DOCUMENT EXCERPT.
────────────────

However, getting back to today’s environment, if you think your scottie may be predisposed to bladder cancers, perhaps a routine urine test should be carried out every 6 months. This is more directed towards our scotties who have reached a more maturer age of 6yrs and over. It would certainly provide a baseline for future tests, and by having the tests done every 6 months, you will be able to treat the symptoms just that little bit quicker. Obviously there is a cost associated with regular check ups – do speak with your Vet first to find out how deep your pockets should be!

As is usually the case, diet may play an important role. My own research and reading about bladder cancers, came about because Kelpie had to have bladder stones removed. It seems that our Scotties should be offered fresh vegetables, at least three times a week. In particular the emphasis is placed upon carrots! They “help us to see in the dark” or so I was told when growing up, so why can’t they help with bladder cancers in the dogs. No one knows for sure just what quantities of fresh vegetable to give, but I ensure that fresh and steamed carrots are available at all times for my scotties.

If anyone has any advice that can be shared, please either add your comments here. If you have any articles you would like added to this topic, contact us at sparhawk@me.com and we’ll do our best to include them here.

Cerebellar Abiotrophy or Scottie Cramp?

Cerebellar Abiotrophy (CA) or Scottie Cramp affects Scottish Terriers. Sometimes this is confused with Scottie Cramp simply because of the unsteady nature of the Scottie when experiencing a bout of “Scottie Cramp”. Here we try and highlight the differences

Cerebellar Abiotrophy (CA)

Initially thought to be “Scottie Cramp” because of the unsteady nature of the back legs, the goose-stepping gait and other irregularities in movement it has taken many years for a true diagnosis to be found and it wasn’t one expected by the owners of those Scotties affected by this “condition”.

It appeared that a new disorder was afflicting Scottish Terriers and became known as Cerebellar Abiotrophy or CA as confirmed by Dr Jerold Bell, DVM, the geneticist working on this disease in the breed.

CA is a progressive degenerative disease resulting from the premature loss of brain cells in the cerebellum, causing ataxia – or the inability to co-ordinate movement. Again this condition has been proven to be hereditary.

────────────────

DATA.

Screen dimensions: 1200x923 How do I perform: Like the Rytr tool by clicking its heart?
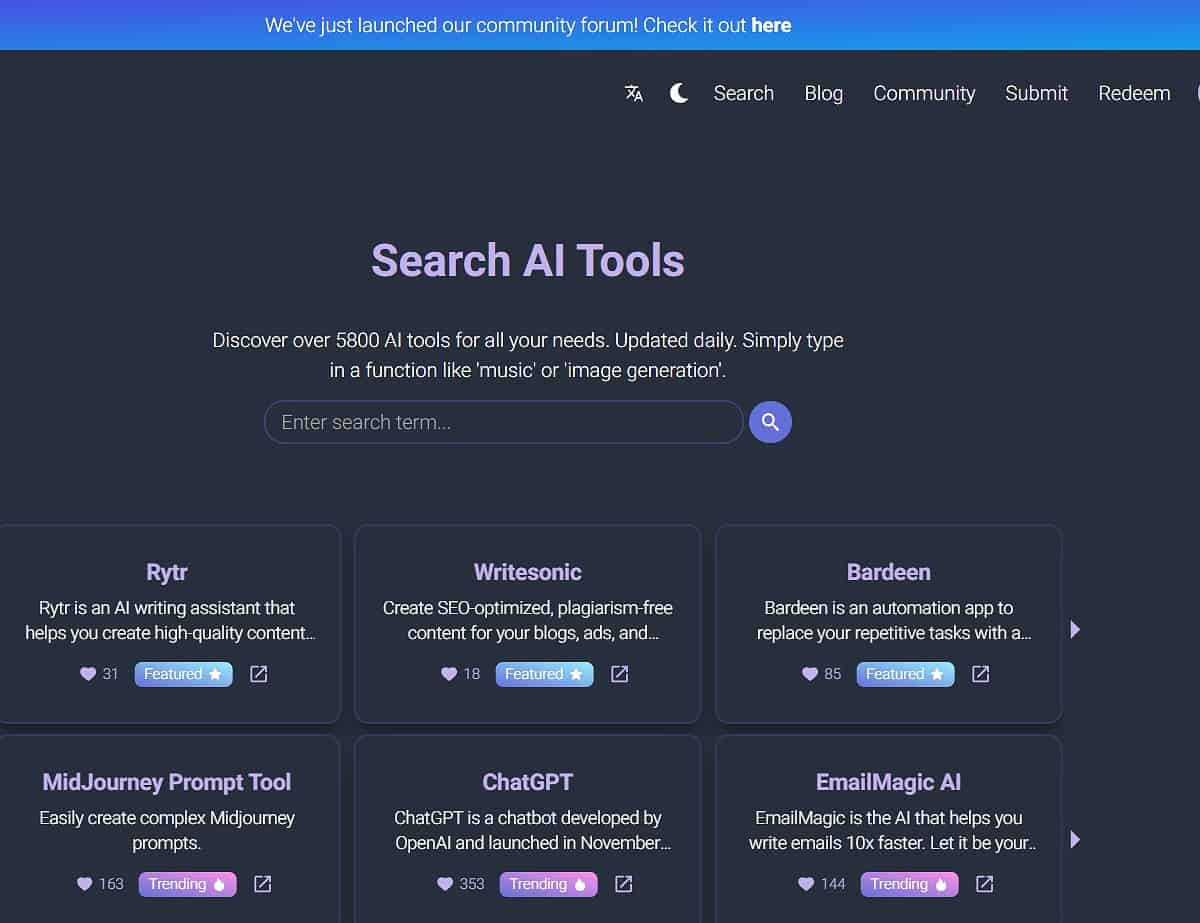point(85,674)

────────────────

WORK REQUEST 1. What movement problems does the Scottish Terrier health article list as the reasons Cerebellar Abiotrophy was first thought to be "Scottie Cramp"?
WORK REQUEST 2. Can you carry on the Scottish Terrier health article from its last sentence, keeping its tone?
The data come from a separate source and are unrelated to the Scottish Terrier health article.

TASK RESPONSE 1.
- The unsteady nature of the back legs
- The goose-stepping gait
- Other irregularities in movement

TASK RESPONSE 2.
This disorder is late on-set and so symptoms will not generally be noticed for some time, but as the brain cells progressively die off, the irregularity in co-ordinated movement will become more apparent.

Scotties with this disorder can live out a full life span; their mind remains normal throughout the disease but they may eventually require assistance or support.

Further Reading : wobbly scottiesCerebellar Abiotrophy: It’s causes and diagnosis, Dr Jerold Bell, 2004

Scottie Cramp

Caused by a disorder in serotonin metabolism that causes either a  shortage or an overdose of available serotonin. It is inherited as an autosomal recessive trait, and often occurs in puppies and young dogs. The condition does not progress as the dog ages, but remains at the same level throughout its life-span. So if your Scottie exhibits a goose-stepping gait and arched spine after either exercise or over excitement you really should make an appointment with your Vet to have your Scottie checked out. It is highly recommended that you do not breed with Scotties exhibiting this condition.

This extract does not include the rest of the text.